Cardiopulmonary bypass is associated with a systemic inflammatory response, a spectrum of pathophysiologic changes ranging from mild organ dysfunction to multisystem organ failure. Complications include coagulation disorders (bleeding diathesis, hyperfibrinolysis) from platelet defects and plasmin activation, as well as pulmonary dysfunction from neutrophil sequestration and degranulation. Diverse injuries are a consequence of multiple inflammatory mediators (complement, kinins, kallikrein, cytokines). Both plasmin and kallikrein amplify the inflammatory response by activating components of the contact activation system. The full-Hammersmith (high dose) of aprotinin, a serine protease inhibitor approved for reducing blood loss and transfusion requirements in cardiopulmonary bypass, inhibits kallikrein and plasmin, resulting in suppression of multiple systems involved in the inflammatory response. Specifically, inhibition of factor XII, bradykinin, C5a, neutrophil integrin expression, elastase activity, and airway nitric oxide production are observed. Clinical correlates include reduced capillary leak, preserved systemic vascular resistance and blood pressure, and improved myocardial recovery following ischemia. Overall, evidence indicates that aprotinin attenuates the systemic inflammatory response associated with cardiopulmonary bypass.

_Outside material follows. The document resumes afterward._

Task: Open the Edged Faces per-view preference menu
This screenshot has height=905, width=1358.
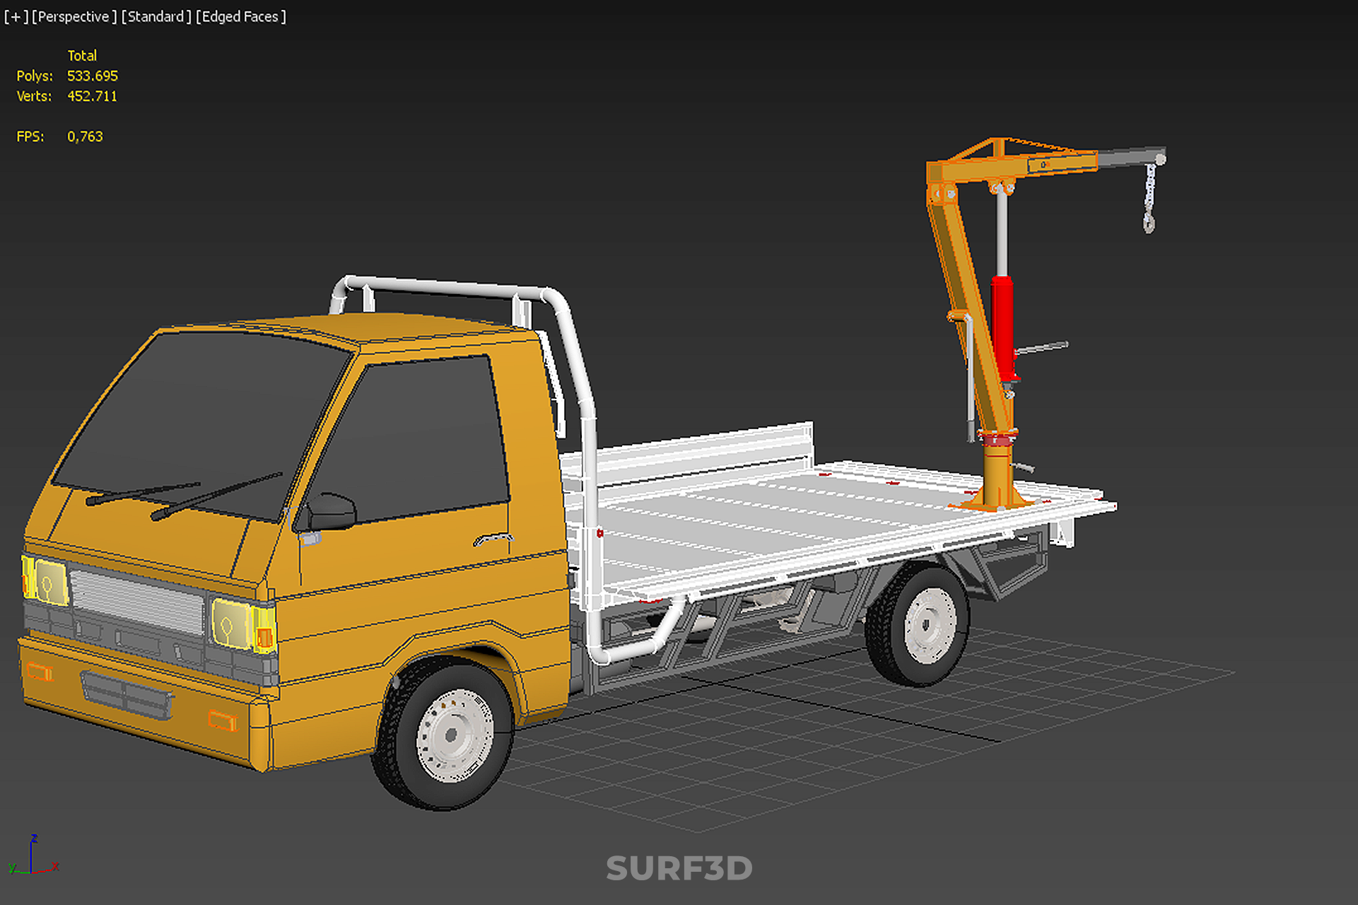Action: 241,17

Inhibition of neutrophil L-selectin shedding: a potential anti-inflammatory effect of aprotinin

The cardiopulmonary bypass (CPB)-related inflammatory response involves leucocyte activation and increased leucocyte-endothelial cell interaction. L-selectin is an adhesion molecule expressed on the surface of leucocytes which participates in the initial rolling step of the leucocyte-endothelial cell adhesion cascade. L-selectin is proteolytically cleaved off the surface of leucocytes when they become activated, an event that is regarded as a marker of leucocyte activation. Aprotinin is a protease inhibitor that has been used in cardiac surgery as a haemostatic agent and also exhibits certain anti-inflammatory properties. In this study, peripheral venous blood from volunteers was pre-incubated with aprotinin at 200, 800 and 1600 kallikrein inhibiting units (kiu)/ml and stimulated with the chemoattractants N-formyl-methyl-leucyl-phenylalanine (fMLP) or platelet activating factor (PAF). Surface expression of L-selectin on neutrophils was measured using a monoclonal antibody and flow cytometry. The results demonstrate that aprotinin inhibits shedding of L-selectin in a dose-dependent fashion (p=0.0278 and 0.0005, respectively, at 800 and 1600 kiu/ml for fMLP-stimulated shedding; p=0.0017 and 0.0010, respectively, at 200 and 800 kiu/ml for PAF-stimulated shedding). This effect may be of significance with respect to the anti-inflammatory action of aprotinin in patients undergoing CPB.